- [Work instructions]: Give back exactly the lines of the data below, starting with the line that has "The width and" and going on through the line that has "Click the announcement speaker icon".

- [Extracted material]:
Content starts

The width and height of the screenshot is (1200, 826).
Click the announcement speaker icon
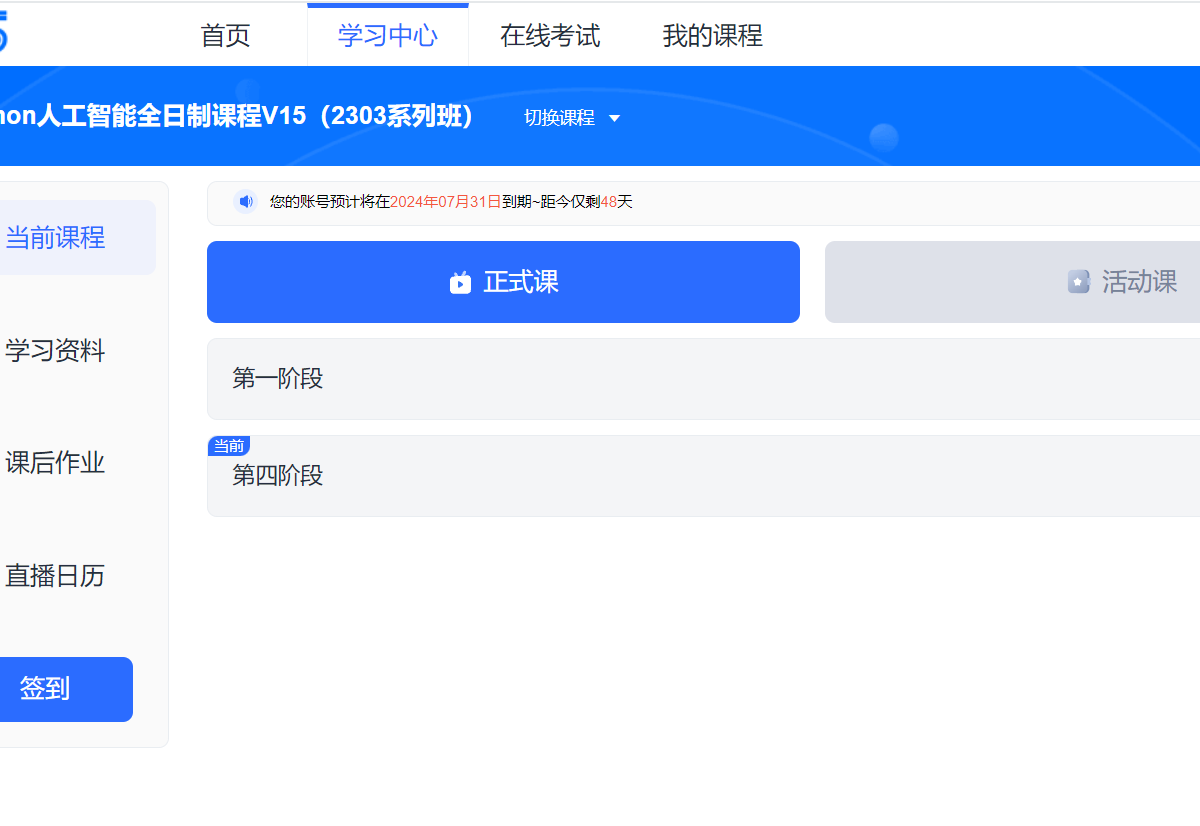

Content ends
Content starts

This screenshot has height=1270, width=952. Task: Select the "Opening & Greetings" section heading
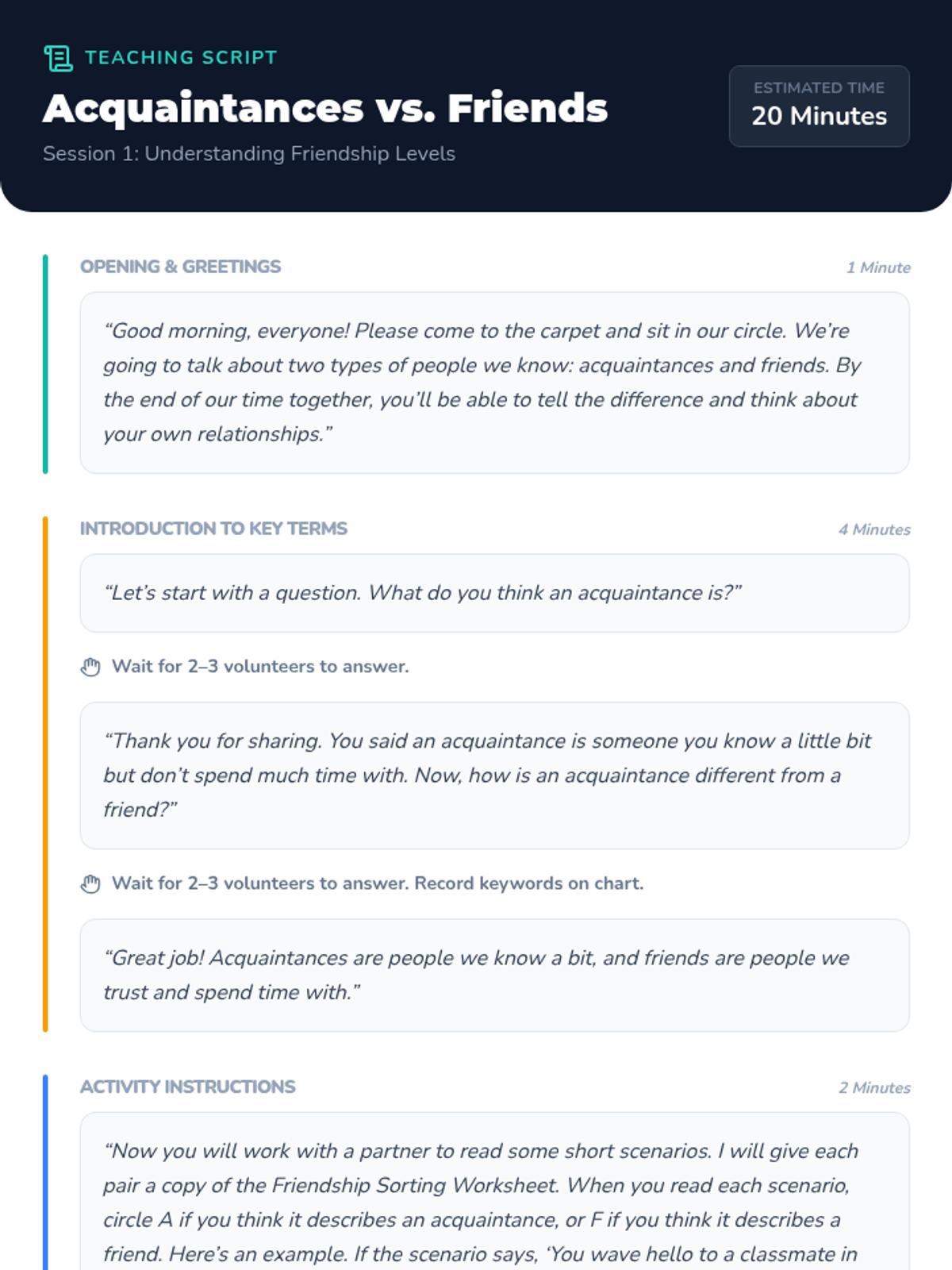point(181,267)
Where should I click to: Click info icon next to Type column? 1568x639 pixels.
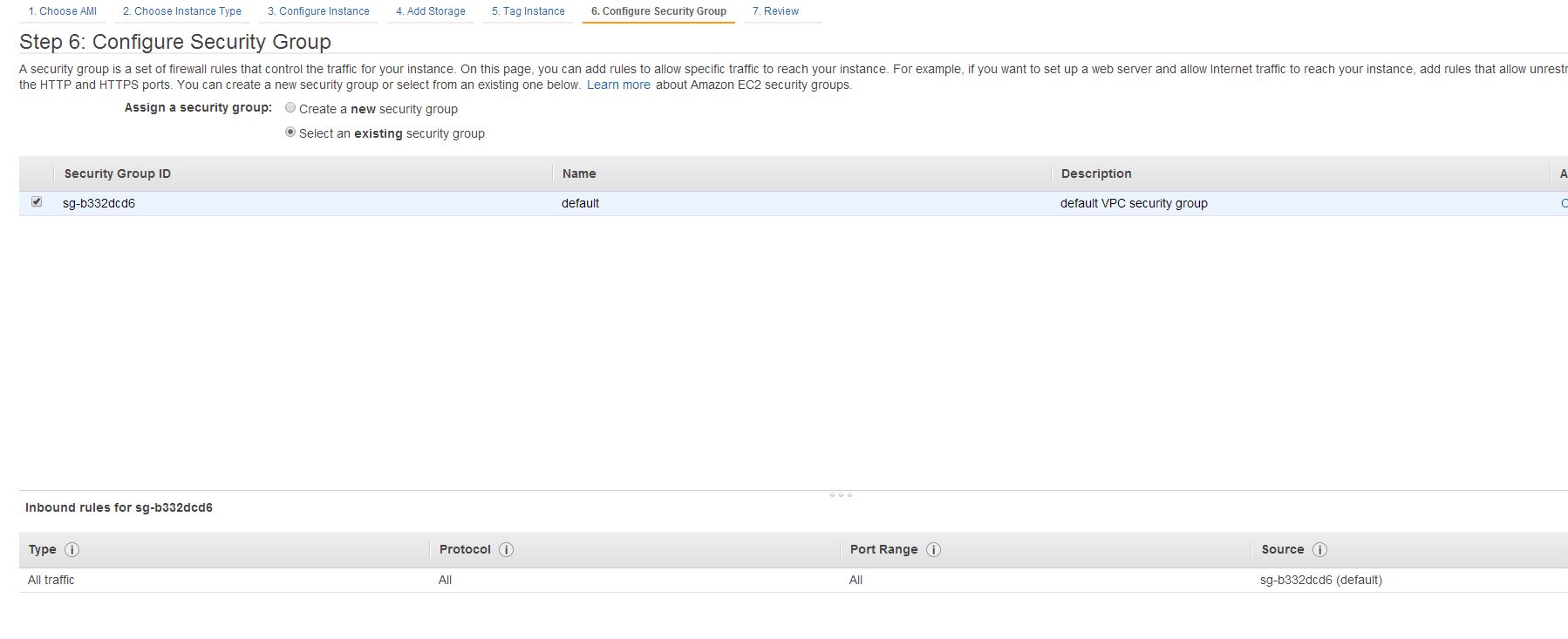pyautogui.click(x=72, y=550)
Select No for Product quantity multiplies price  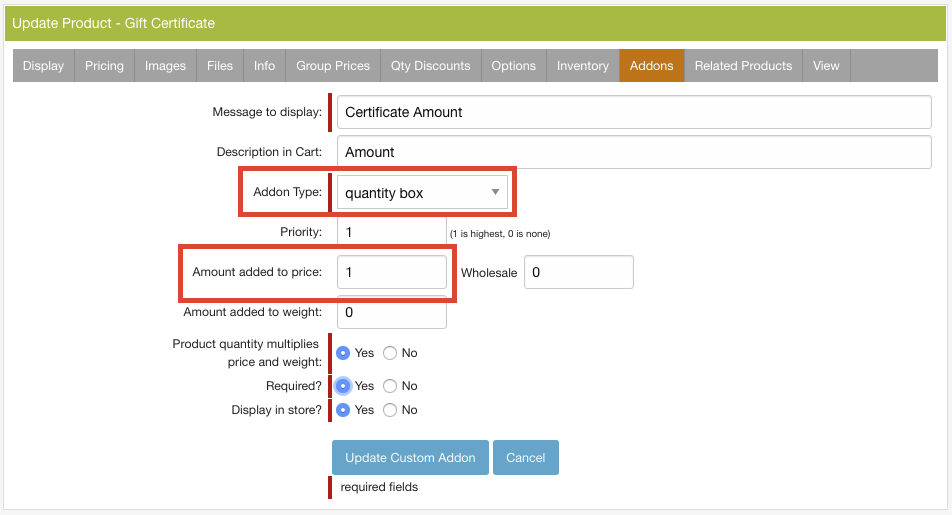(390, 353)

Content ends
Content starts

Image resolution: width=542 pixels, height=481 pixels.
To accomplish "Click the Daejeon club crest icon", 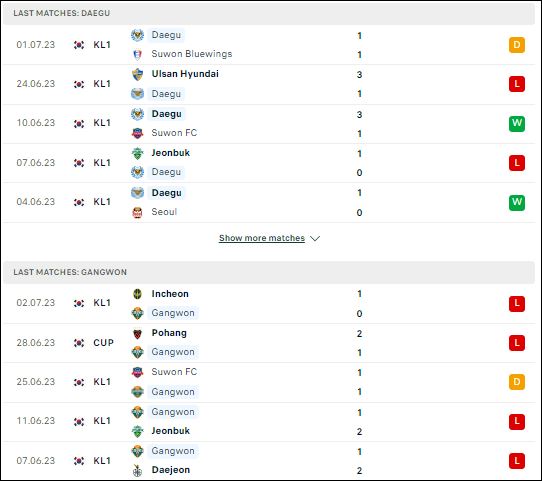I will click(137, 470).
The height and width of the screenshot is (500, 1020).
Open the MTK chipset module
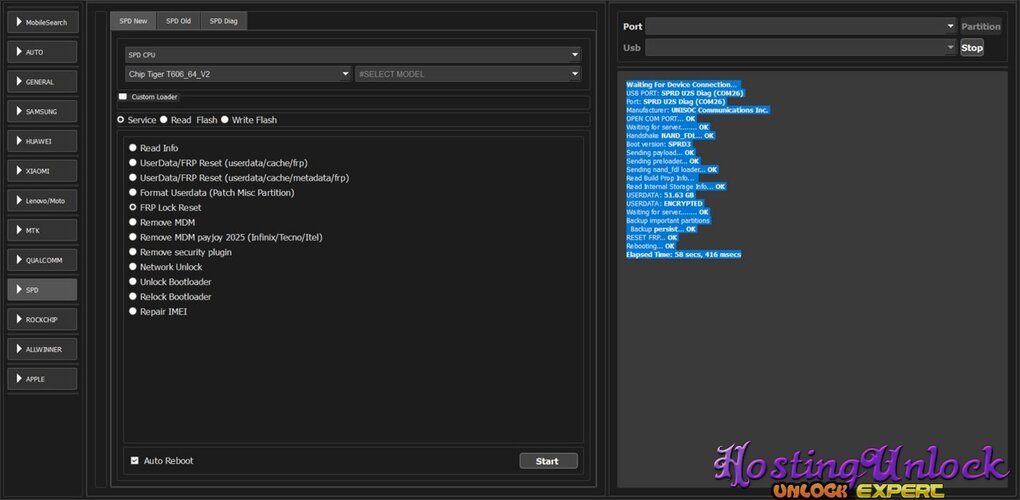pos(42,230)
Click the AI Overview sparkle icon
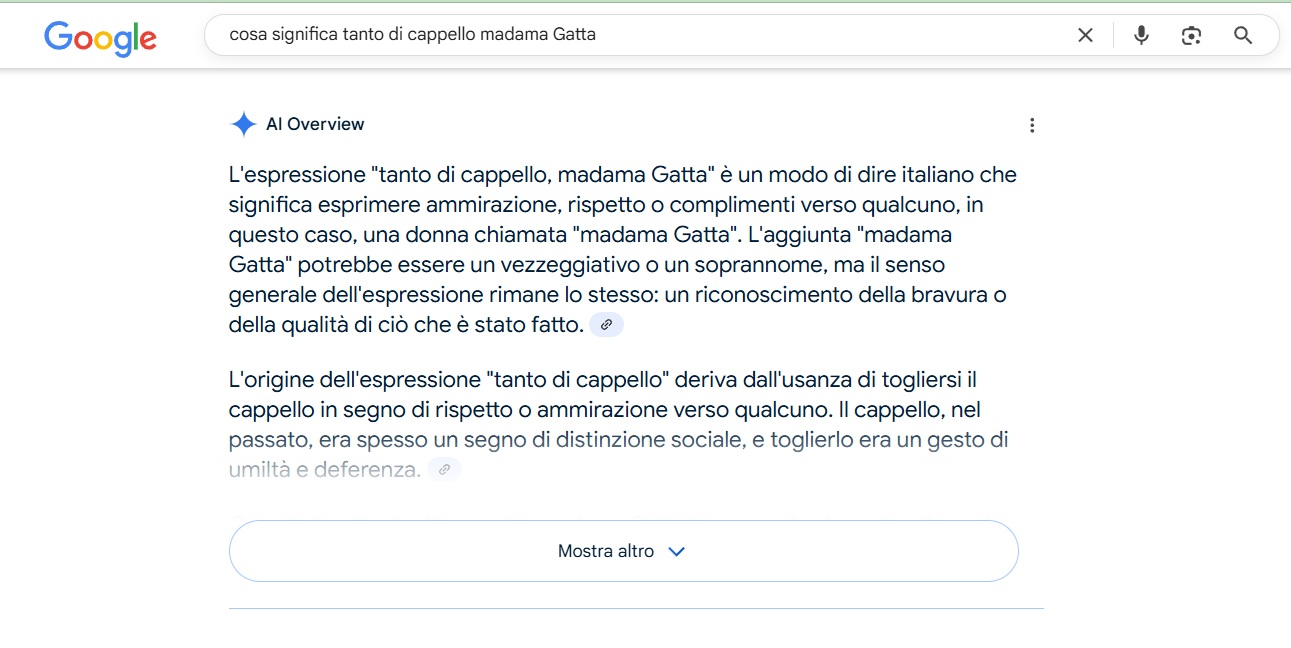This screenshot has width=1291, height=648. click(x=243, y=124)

Content ends

- [Response to this exercise]:
The width and height of the screenshot is (1200, 826).
Click the announcement speaker icon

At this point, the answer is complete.